With many engines the cylinder is made too short, so that the piston runs1/3 of the way out of the cylinder. This leaves the piston exposed to weather and open to collecting dirt, grit, and rust which, when the engine is started, would be drawn into the cylinder and scoring was bound to happen. On the Quincy engine, no part of the piston runs out of the cylinder at any time. The oil tube is so arranged that it is always directly over some part of the piston. The cylinder, cylinder head and hopper are separate castings, so each casting could be replaced at low cost. The farmer could purchase one casting and not have to buy a whole new engine. The flywheels are perfectly balanced and they are fitted with split hubs, two clamping bolts and a straight key, allowing the flywheel to be removed, if necessary, by a monkey wrench. The driving pulley centers over the hub and is held in place by three bolts. A large pulley for higher speed centers over the rim of the small pulley and is also held in place by three bolts; thus it is unnecessary to remove the small pulley when you want to use the larger pulley. The piston on this engine has four rings, assuring high compression.

The piston pin is hollow and hardened and is held in place by set screws locked by cotter pins. The upper end of the connecting rod is bronze bushed. The crank shaft is drop forged steel, the connecting rod crank bearing 15/8' x 2', and the main bearings are 31/4' x 19/16'. The bearings are adjusted with metal shims and will not work loose, as will the pasteboard ones that are used on many engines. The main bearings are set at an angle such as you will find on the best steam engines. The muffler is a regular automobile one, which reduces the noise to a minimum. The gas tank is made of galvanized steel and is held in position by two cast iron supports. The battery box containing six high grade batteries is placed between the skids beneath the tank.  
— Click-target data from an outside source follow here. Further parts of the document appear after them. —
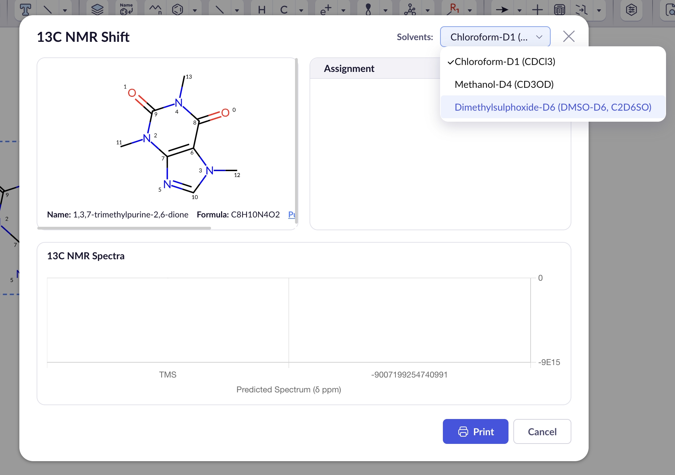675x475 pixels.
Task: Select Methanol-D4 (CD3OD) solvent option
Action: [504, 84]
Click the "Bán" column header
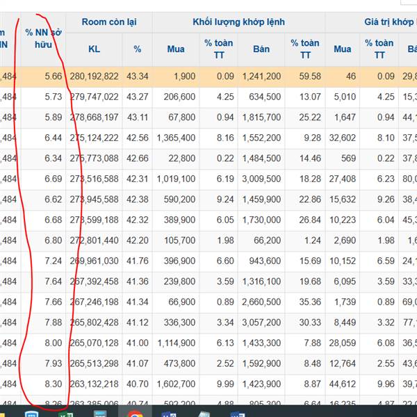 pyautogui.click(x=261, y=49)
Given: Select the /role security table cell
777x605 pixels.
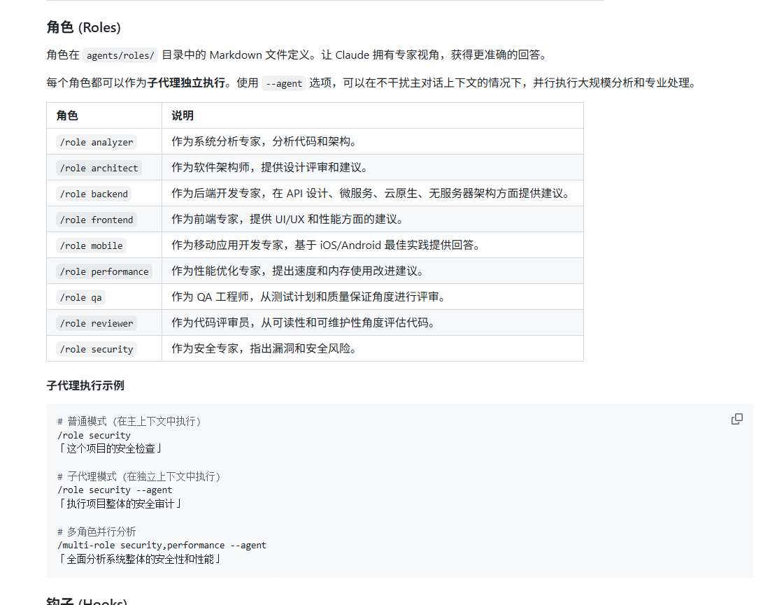Looking at the screenshot, I should 97,349.
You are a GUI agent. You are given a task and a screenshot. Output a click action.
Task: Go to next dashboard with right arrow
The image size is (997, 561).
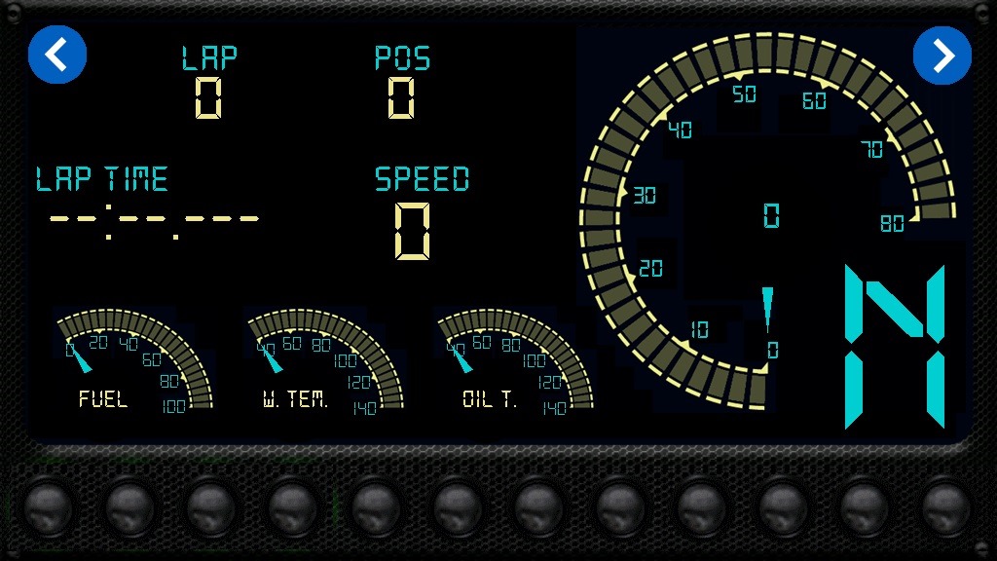click(942, 55)
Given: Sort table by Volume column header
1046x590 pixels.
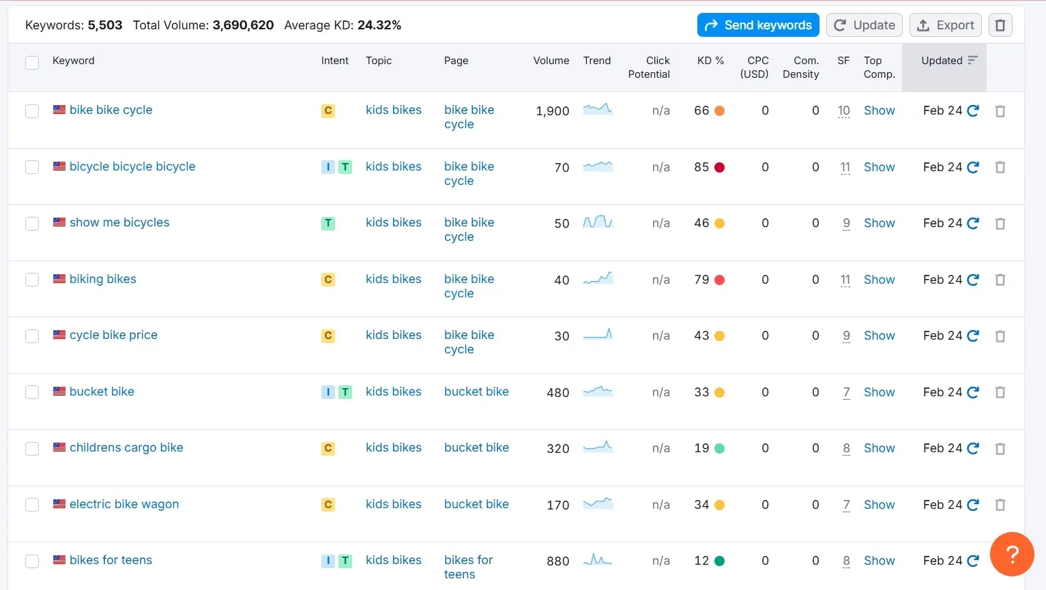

Every engine was tested while running under a full load before it left the factory. All parts on the Quincy engine were manufactured from special jig patterns so a good supply was on hand and parts could be replaced without delay.

Some time in the 20's, a 6 HP engine was designed and sold. It was lightweight, with a tin water hopper. It could be purchased with a Wico E.K. magneto setup.

The business was passed down to Carl's son, Elmer Becker, who was born March 4, 1895 in Quincy. In about 1935 they stopped manufacturing engines. The parts supply and repair of engines went on, and machine work as well, until about 1955, when it closed.

According to Elmer's son, Ronald, who still resides in Quincy, Carl Becker passed away February 15, 1946, and Elmer died October 22, 1965, both in Quincy.

I talked to Mr. Schutte, who bought out the shop and moved the machines to his own machine shop. He said all of the parts went to the junkyard, and wooden patterns went to a big ditch south of Quincy. No records are left, and all I have found so far is a photocopy of a sixteen page sales brochure dated 1915 on the 3 HP all purpose farm engine, and an advertisement in 'Farmers and Breeders of Adams County,' a one page brochure printed some time later on the 3 HP and the 6 HP engine with Wico mag, skids or truck, prices and shipping weights, etc.

The grandson, Ronald, came up with the old photos of his grandfather and father standing in front of the shop. A big thanks for all his help.

The Quincy Engine was distributed locally and not many have been found yet. Only eight engines have been found so far. I have started a list of all the Quincy engines that are left. I would like to hear from anyone that has a Quincy, Illinois engine or any literature on them.

The start of this whole story is that this is the year for the Adams County Fair's 50th year reunion. We have formed a new club to put on a big show July 26 through 30, 1991. We are featuring the Quincy gas engine built in Quincy, Illinois. We are happy to keep this part of history going.